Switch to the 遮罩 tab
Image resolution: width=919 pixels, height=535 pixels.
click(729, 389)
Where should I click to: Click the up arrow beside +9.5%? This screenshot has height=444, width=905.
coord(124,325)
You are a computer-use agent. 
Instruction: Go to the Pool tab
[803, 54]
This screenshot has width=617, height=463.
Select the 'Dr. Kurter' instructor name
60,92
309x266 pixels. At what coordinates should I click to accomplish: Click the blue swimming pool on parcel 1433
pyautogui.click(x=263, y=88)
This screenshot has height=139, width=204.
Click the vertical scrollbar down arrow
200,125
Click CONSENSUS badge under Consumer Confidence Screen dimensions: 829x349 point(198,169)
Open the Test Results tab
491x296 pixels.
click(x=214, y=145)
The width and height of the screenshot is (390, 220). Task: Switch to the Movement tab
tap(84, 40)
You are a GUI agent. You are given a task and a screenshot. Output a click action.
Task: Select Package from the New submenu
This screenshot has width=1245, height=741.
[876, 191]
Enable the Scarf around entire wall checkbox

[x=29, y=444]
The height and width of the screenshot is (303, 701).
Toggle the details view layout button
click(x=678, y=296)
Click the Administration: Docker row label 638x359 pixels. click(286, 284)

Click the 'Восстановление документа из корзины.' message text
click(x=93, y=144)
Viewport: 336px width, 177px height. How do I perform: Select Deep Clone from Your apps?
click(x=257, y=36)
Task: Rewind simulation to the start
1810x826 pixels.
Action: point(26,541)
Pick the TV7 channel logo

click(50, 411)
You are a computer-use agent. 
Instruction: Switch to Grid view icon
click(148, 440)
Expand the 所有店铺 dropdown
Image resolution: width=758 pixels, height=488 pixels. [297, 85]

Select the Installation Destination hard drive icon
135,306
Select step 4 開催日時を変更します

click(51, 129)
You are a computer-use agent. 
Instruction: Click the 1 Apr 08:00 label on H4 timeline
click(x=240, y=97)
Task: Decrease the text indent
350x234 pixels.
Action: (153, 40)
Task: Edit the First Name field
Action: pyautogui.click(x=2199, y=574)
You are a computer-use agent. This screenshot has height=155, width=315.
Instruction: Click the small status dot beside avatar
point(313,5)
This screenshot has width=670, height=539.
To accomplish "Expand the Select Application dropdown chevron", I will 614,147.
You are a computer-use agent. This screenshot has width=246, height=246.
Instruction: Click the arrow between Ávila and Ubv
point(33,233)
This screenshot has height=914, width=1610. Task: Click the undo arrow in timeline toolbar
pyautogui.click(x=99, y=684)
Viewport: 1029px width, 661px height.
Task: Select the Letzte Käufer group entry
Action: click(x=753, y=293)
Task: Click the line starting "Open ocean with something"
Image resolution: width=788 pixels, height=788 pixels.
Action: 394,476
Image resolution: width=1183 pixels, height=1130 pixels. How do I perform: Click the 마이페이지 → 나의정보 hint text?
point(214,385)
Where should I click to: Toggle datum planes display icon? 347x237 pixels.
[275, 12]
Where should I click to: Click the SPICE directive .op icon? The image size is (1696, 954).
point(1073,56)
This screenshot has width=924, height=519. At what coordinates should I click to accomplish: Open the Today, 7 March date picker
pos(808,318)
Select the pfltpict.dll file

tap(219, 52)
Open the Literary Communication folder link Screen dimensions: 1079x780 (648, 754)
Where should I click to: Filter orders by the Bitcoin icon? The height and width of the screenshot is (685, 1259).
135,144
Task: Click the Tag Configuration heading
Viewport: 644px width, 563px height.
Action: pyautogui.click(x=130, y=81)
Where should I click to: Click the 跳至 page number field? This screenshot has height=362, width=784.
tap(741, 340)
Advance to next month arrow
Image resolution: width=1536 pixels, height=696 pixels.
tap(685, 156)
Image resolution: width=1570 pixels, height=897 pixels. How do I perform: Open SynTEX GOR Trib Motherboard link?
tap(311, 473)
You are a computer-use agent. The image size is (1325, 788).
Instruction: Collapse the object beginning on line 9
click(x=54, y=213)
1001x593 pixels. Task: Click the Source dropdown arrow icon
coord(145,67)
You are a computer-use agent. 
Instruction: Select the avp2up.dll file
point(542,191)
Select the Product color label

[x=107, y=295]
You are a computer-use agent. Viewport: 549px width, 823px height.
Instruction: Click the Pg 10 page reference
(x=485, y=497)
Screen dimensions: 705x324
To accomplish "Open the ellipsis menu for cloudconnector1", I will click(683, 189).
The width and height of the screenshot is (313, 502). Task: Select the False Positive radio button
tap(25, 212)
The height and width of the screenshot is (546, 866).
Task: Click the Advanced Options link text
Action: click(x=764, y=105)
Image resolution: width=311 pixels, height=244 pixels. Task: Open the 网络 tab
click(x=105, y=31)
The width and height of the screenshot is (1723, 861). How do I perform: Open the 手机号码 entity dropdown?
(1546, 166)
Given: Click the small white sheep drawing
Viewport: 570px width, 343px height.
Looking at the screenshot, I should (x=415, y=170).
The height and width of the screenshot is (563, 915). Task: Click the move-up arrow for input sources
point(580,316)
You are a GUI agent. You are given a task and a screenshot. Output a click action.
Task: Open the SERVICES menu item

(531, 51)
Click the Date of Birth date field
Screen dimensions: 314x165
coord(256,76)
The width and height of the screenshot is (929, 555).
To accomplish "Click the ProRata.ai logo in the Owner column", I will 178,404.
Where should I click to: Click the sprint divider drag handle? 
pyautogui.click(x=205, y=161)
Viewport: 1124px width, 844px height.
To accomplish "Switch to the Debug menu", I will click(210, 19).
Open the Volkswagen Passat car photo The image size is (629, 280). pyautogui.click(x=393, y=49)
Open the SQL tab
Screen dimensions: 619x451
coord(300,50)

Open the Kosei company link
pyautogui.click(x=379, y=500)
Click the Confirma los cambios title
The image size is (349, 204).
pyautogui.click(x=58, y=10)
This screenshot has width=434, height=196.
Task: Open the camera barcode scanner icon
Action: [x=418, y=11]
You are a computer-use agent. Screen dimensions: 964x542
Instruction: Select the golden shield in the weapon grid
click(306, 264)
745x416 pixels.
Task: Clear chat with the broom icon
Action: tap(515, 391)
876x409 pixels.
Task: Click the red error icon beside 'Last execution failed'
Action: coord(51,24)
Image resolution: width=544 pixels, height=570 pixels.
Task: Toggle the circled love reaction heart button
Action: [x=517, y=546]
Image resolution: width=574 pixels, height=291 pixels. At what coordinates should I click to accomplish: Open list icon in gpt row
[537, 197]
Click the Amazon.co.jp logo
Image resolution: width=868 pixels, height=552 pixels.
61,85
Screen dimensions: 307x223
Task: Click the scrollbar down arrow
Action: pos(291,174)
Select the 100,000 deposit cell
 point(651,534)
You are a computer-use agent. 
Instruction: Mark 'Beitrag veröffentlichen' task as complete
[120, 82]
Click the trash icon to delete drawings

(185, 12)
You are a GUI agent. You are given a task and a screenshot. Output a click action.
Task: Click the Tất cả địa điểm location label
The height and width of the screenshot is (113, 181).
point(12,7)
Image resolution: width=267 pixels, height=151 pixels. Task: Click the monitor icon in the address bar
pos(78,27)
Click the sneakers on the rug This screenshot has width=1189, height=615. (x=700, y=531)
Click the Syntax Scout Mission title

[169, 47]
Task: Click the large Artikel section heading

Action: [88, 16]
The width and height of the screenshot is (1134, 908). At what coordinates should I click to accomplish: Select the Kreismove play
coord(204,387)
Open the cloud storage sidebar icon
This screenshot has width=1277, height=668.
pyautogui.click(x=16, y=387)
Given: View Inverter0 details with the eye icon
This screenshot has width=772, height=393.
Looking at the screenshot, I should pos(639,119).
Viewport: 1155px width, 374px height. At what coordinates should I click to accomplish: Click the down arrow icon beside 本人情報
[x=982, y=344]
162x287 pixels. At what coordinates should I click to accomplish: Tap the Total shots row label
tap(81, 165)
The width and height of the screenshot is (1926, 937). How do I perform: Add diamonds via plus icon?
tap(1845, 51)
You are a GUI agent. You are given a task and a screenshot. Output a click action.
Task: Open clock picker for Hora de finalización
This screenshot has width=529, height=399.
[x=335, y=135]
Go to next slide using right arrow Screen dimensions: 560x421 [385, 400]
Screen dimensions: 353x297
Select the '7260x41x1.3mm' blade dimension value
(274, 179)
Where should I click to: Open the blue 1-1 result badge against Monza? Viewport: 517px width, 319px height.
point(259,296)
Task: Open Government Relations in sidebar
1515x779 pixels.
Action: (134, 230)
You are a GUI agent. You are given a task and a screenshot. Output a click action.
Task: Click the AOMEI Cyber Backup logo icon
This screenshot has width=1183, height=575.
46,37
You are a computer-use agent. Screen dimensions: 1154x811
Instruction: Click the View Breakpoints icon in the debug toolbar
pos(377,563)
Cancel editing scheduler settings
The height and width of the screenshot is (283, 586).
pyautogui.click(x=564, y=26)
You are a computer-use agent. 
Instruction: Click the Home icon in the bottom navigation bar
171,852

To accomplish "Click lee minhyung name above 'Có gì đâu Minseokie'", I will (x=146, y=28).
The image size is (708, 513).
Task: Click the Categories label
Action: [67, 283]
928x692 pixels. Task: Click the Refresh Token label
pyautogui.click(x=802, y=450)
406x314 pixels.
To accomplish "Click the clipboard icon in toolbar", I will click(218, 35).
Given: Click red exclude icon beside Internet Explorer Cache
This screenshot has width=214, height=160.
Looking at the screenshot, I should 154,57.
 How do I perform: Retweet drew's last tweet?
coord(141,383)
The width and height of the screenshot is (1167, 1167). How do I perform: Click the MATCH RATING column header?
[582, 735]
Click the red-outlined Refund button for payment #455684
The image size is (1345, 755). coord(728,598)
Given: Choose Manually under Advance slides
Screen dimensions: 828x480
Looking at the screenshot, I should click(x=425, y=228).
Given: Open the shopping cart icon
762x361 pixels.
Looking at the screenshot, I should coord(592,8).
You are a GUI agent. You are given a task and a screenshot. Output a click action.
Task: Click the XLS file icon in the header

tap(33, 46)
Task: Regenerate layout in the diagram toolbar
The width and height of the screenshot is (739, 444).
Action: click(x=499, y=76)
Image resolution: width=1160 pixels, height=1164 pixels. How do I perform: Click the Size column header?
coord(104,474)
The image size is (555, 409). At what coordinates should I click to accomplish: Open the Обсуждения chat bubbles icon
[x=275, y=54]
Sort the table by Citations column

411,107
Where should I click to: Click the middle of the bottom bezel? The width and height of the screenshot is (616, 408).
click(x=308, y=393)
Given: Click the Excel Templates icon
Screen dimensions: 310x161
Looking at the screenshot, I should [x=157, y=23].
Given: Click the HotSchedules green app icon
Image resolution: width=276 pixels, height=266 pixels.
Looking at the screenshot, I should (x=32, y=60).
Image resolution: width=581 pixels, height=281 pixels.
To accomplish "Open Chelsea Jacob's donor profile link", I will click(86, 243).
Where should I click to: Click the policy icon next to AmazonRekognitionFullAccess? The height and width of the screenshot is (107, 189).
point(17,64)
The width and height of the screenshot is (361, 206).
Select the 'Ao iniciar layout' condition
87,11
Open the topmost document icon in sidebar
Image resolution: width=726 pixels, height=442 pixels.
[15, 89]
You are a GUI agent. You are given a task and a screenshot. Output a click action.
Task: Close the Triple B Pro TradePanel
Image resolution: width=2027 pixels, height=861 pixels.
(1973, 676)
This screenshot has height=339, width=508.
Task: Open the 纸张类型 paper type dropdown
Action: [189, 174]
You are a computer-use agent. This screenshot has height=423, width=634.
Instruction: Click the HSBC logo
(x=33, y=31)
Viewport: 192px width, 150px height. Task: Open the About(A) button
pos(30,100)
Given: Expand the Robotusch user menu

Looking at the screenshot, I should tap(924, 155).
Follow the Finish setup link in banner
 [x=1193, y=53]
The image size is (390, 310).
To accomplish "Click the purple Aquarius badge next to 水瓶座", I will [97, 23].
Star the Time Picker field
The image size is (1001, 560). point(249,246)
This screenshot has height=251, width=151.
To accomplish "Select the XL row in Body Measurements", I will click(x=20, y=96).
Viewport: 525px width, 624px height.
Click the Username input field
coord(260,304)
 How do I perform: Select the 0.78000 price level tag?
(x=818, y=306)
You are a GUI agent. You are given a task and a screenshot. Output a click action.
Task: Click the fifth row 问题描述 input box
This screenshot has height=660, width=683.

########################################

- _YOUR GOAL_:
Output the lines from the one containing "Open the Volkswagen" through the one containing "Action: [x=517, y=546]", inclusive, reproduced verbatim and with nothing else.

- _IN RESPONSE_:
Open the Volkswagen Passat car photo The image size is (629, 280). pyautogui.click(x=393, y=49)
Open the SQL tab
Screen dimensions: 619x451
coord(300,50)

Open the Kosei company link
pyautogui.click(x=379, y=500)
Click the Confirma los cambios title
The image size is (349, 204).
pyautogui.click(x=58, y=10)
This screenshot has width=434, height=196.
Task: Open the camera barcode scanner icon
Action: [x=418, y=11]
You are a computer-use agent. Screen dimensions: 964x542
Instruction: Select the golden shield in the weapon grid
click(306, 264)
745x416 pixels.
Task: Clear chat with the broom icon
Action: tap(515, 391)
876x409 pixels.
Task: Click the red error icon beside 'Last execution failed'
Action: coord(51,24)
Image resolution: width=544 pixels, height=570 pixels.
Task: Toggle the circled love reaction heart button
Action: [x=517, y=546]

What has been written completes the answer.